◆ Source extract ◆
The Stanford GVHR is specific to the survey cohorts, time, place, and culture in which it was developed and tested. Because gender norms, traits, and relations vary across and within cultures and change over time [85], we recommend that variables be updated with each generation or even more frequently. Obvious limitations are that our variables were developed from English-language literature and validated in nonprobability samples, recruited online and through a research registry in US populations, and the age composition of our samples (median ages range from 36 to 50 years) does not represent typical patient populations encountered in clinical practice. We strongly encourage more research to test the validity of the gender-related variables within and across age groups and cultures, as well as across a wide range of global settings.

Any association of a gender-related variable with a health outcome does not infer causality. Our assessment was cross-sectional. Confounding or even reverse causality (health phenotypes affecting gender-related behaviors and attitudes) should be considered. Another limitation is the small number of items per construct which might limit generalizability; at the same time, a smaller number of items likely increases the usefulness of the questionnaire to practitioners and researchers. An avenue for further research is the expansion the number of items for each construct, especially emotional intelligence, which had less than ideal reliability across all three samples. In addition, a few of the initial gender-related constructs that were not retained in the exploratory factor analysis, such as competition and quality of family relationships, may have been deselected due to insufficient items in the study’s initial pool of attitudes and behaviors and should be reconsidered in future research.

Perspectives and significance

This project represents an approach toward developing more comprehensive and precise survey-based measures of gender in relation to health. In the future, the proposed list of variables to measure other gender-related factors could be expanded to place more emphasis on gender relations, e.g., by integrating factors such as decision-making power (including over household resources and health expenditures) and the distribution of domestic labor in families and among both same- and different-sex cohabiting or romantic partners. Indeed, many of the measures that have informed our work may be outdated (noting that some date back to the 1970s and 1980s). It may be desirable to complement our proposed list of variables with more “timely” variables that better represent how specific patients and persons conceive of gender in 2020. It would also be interesting to explore associations between our gender-related variables and other health-related aspects such as health literacy, health-seeking behavior, and provider-patient interactions.

Conclusion

Our questionnaire is designed to shed light on how specific gender-related behaviors and attitudes contribute to health and disease processes, irrespective of—or in addition to—biological sex and self-reported gender identity. Use of these gender-related variables in experimental studies, such as clinical trials, may also help us understand if gender factors play an important role as treatment effect modifiers and would thus need to be further considered in treatment decision-making.

◆ Set of tasks ◆
1 - According to the passage on the Stanford GVHR, what was the range of median ages in the samples?
2 - Reproduce the passage on the Stanford GVHR, starting with "The Stanford GVHR" and going on through "of global settings.".
3 - Rewrite the paragraph of the passage on the Stanford GVHR that begins "Any association of a gender-related variable" as a brief bulleted list that keeps its main facts.
The listing is separate material with no connection to the passage on the Stanford GVHR.

◆ Provided material ◆

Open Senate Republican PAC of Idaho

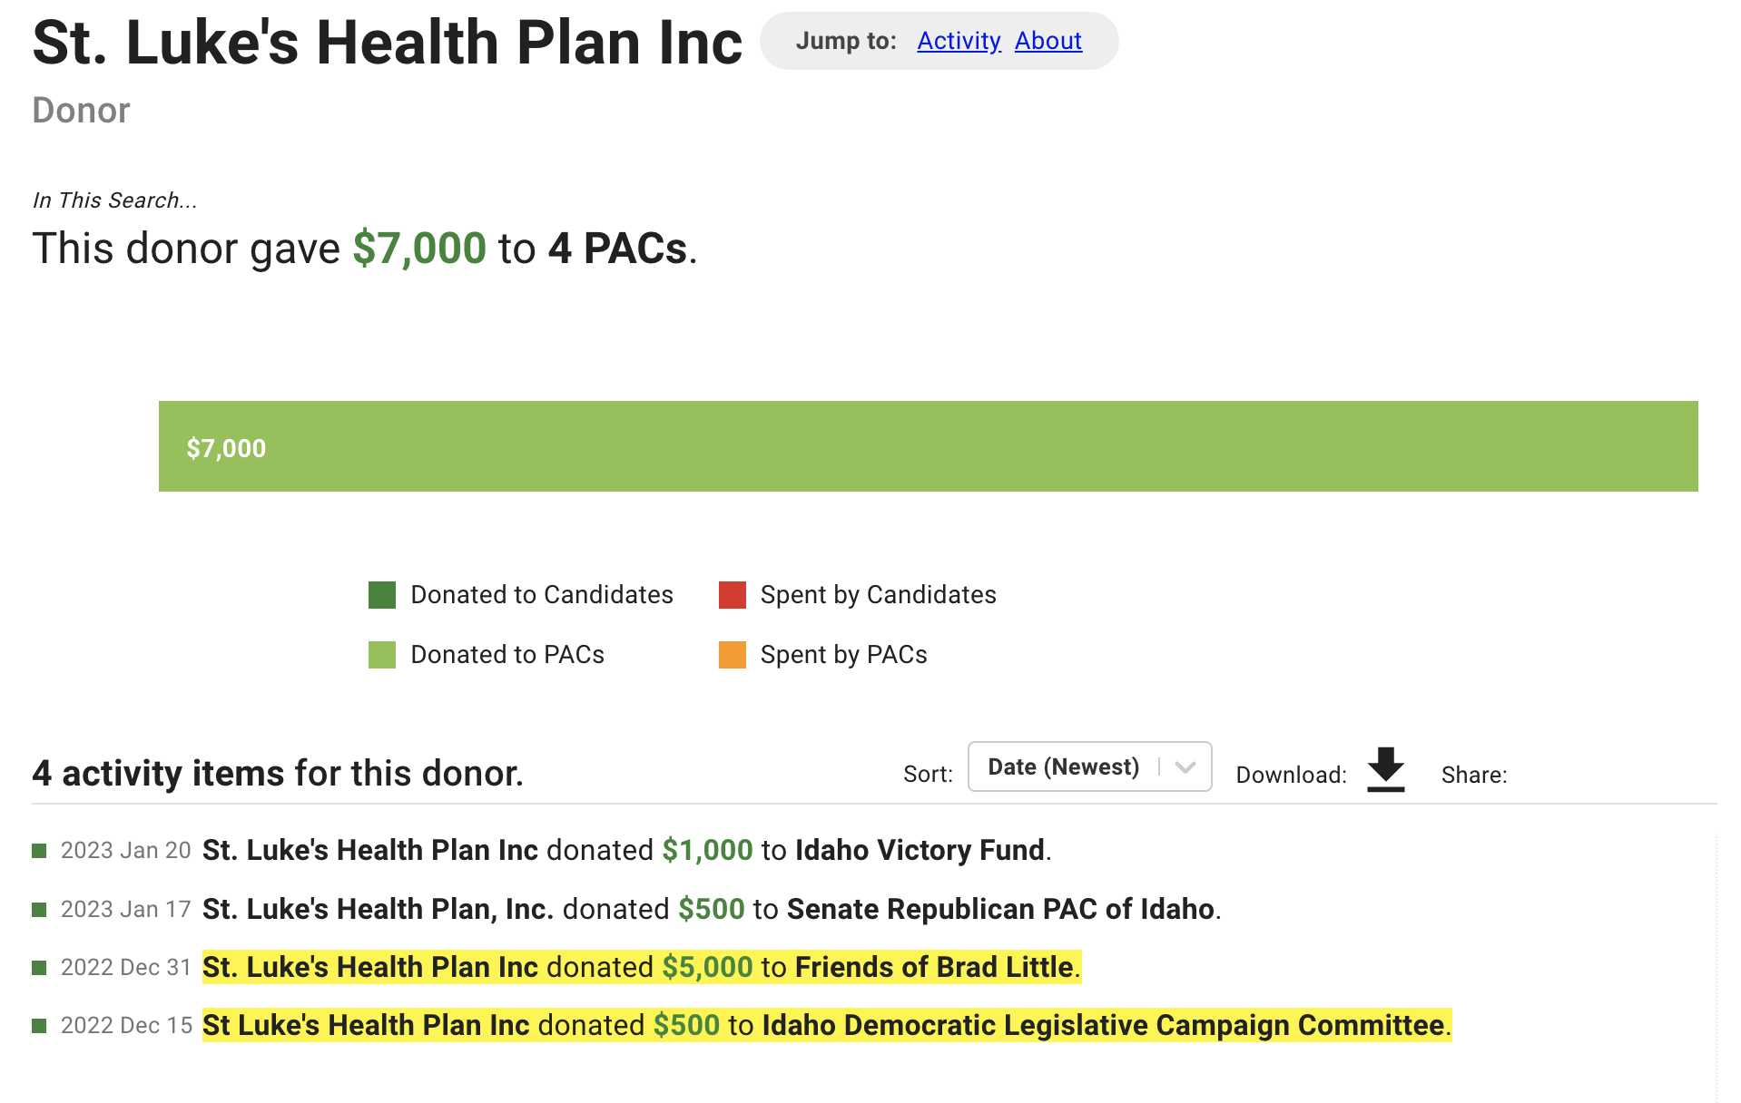point(1000,910)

◆ Set of answers ◆
1 - The median ages ranged from 36 to 50 years.

2 -
The Stanford GVHR is specific to the survey cohorts, time, place, and culture in which it was developed and tested. Because gender norms, traits, and relations vary across and within cultures and change over time [85], we recommend that variables be updated with each generation or even more frequently. Obvious limitations are that our variables were developed from English-language literature and validated in nonprobability samples, recruited online and through a research registry in US populations, and the age composition of our samples (median ages range from 36 to 50 years) does not represent typical patient populations encountered in clinical practice. We strongly encourage more research to test the validity of the gender-related variables within and across age groups and cultures, as well as across a wide range of global settings.

3 -
- An association between a gender-related variable and a health outcome does not imply causality.
- The assessment was cross-sectional, so confounding or reverse causality should be considered.
- Each construct has few items, which might limit generalizability but likely makes the questionnaire more useful to practitioners and researchers.
- Future research could add items per construct, especially emotional intelligence, whose reliability was less than ideal in all three samples.
- Constructs dropped in the exploratory factor analysis, such as competition and quality of family relationships, may have lacked enough initial items and should be reconsidered.